Bekkering also had the lead role in guarding Schimmel. Schimmel finished with 18 points but was made just 1 of 13 shots in the first half.

“She’s definitely a great player and a hard one to guard,” Bekkering said. “My main focus was to stay on her all game and get a hand up because she can shoot from deep.”

Schimmel only had two 3s but they were deep, including one at the start of the rally. She also turned two of four-straight GU turnovers into layups.

“We dug ourselves a hole in the beginning and had to fight back,” Tia Gibbs said. “One thing that we don’t do is quit.”

But it was Bekkering who hit a clutch shot, followed by a Kayla Standish basket, that stopped the Louisville run. Their last gasp ended with an ugly turnover and an air ball on consecutive possessions with about 90 seconds left.

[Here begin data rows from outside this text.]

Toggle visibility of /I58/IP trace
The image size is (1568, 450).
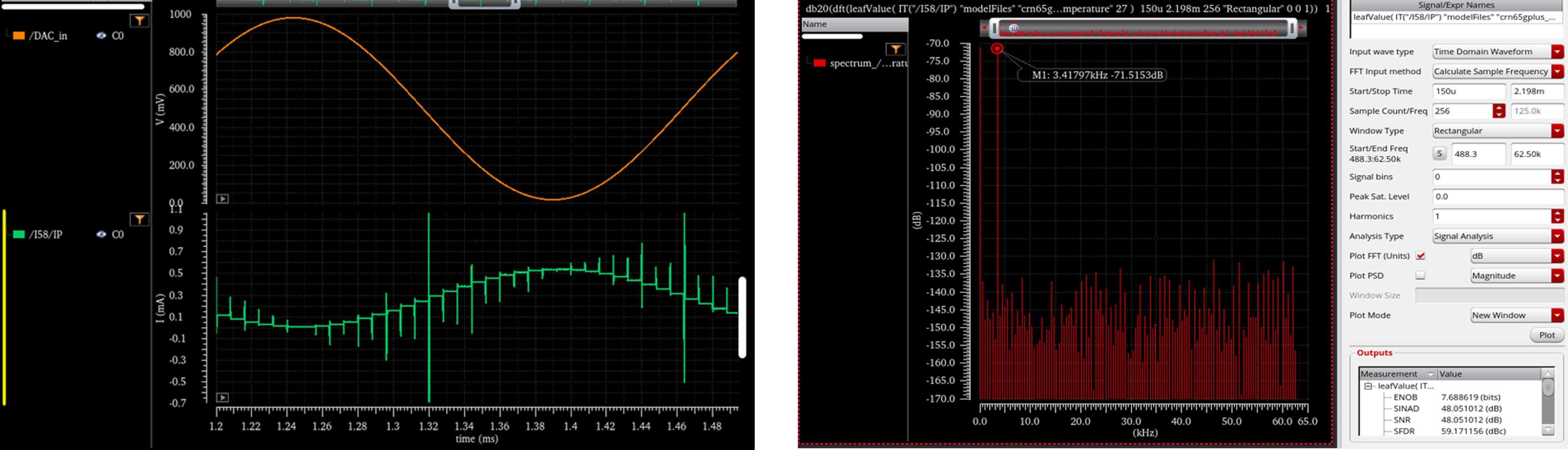click(x=101, y=235)
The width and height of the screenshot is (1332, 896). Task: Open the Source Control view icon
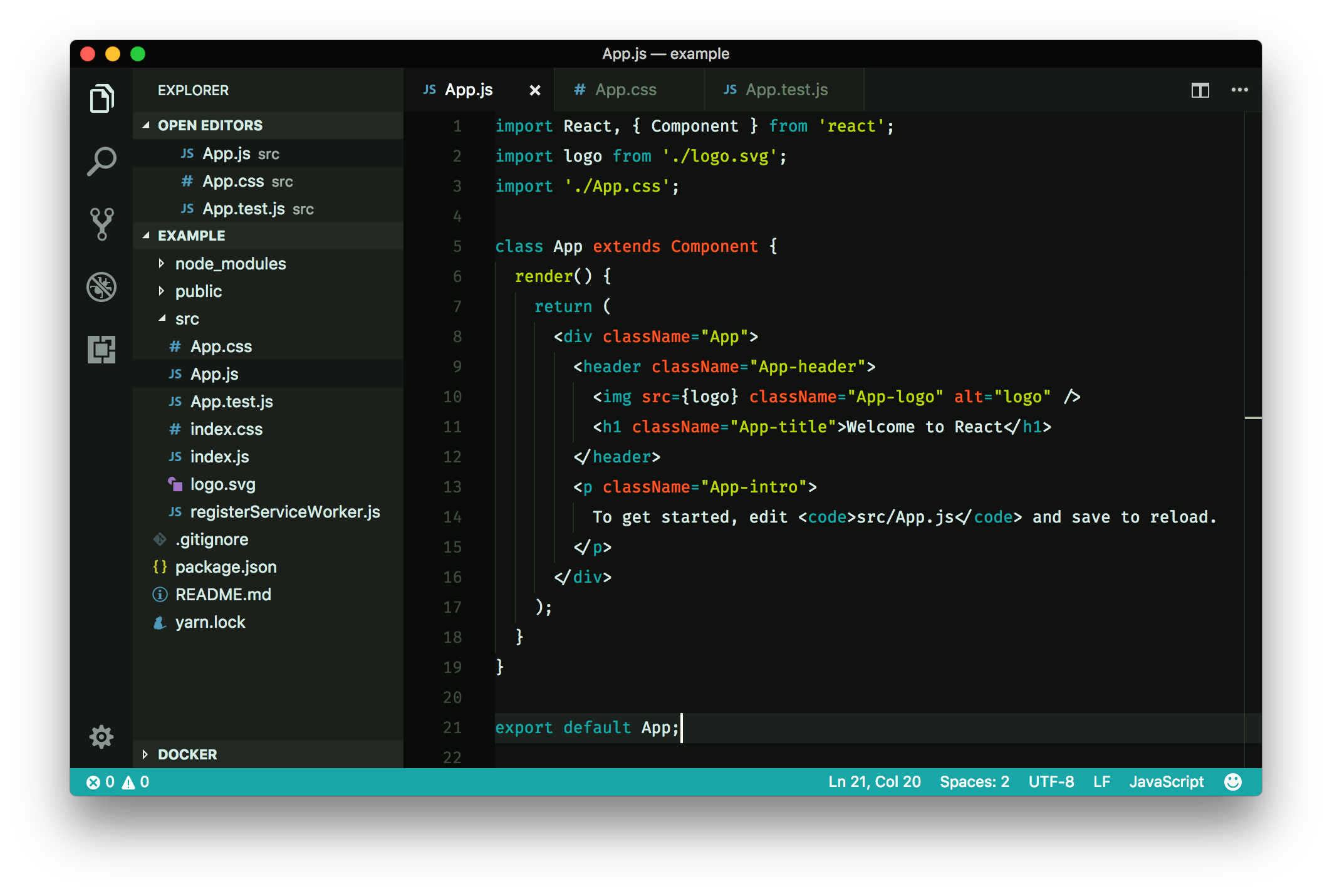pyautogui.click(x=101, y=224)
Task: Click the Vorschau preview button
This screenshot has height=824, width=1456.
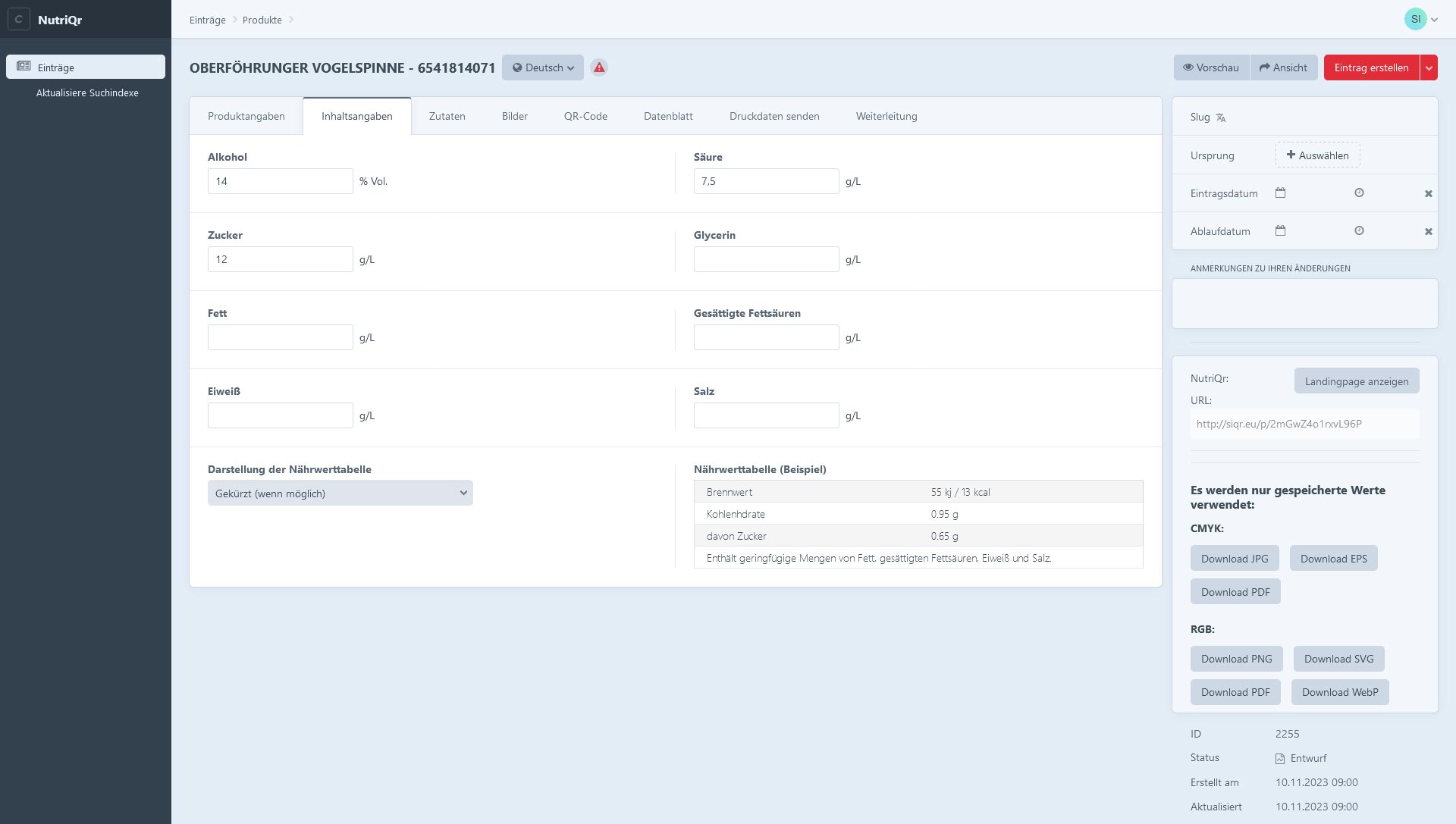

“I think it was more, ‘Oh my God, we’re up by 20 and we’re playing for an Elite Eight. That doesn’t seem right,’” Bowen said. “Normally these games are decided by one or two points. I think we relaxed but when it was close we tightened it up again.”

While the Cardinals were focusing on Standish, who was coming off consecutive 30-point games, Bekkering scored 15 points, Bowen 12 and Redmon 10.

“I really do think they keyed on her,” Gonzaga coach Kelly Graves said. “But other people stepped up. That’s what we’ve been doing all year. That’s our M.O. – it’s never the same player.”

The Cardinals were hurt when leading scorer and rebounder Monique Reid left the game after 5 minutes with an injury.

Hines, who had 17 points, and Asia Taylor, who had 10 plus 12 rebounds, picked up the slack inside, helping built a 40-33 rebounding edge.

The Cardinals shot 54.3 percent in the second half and held Gonzaga to 37 percent.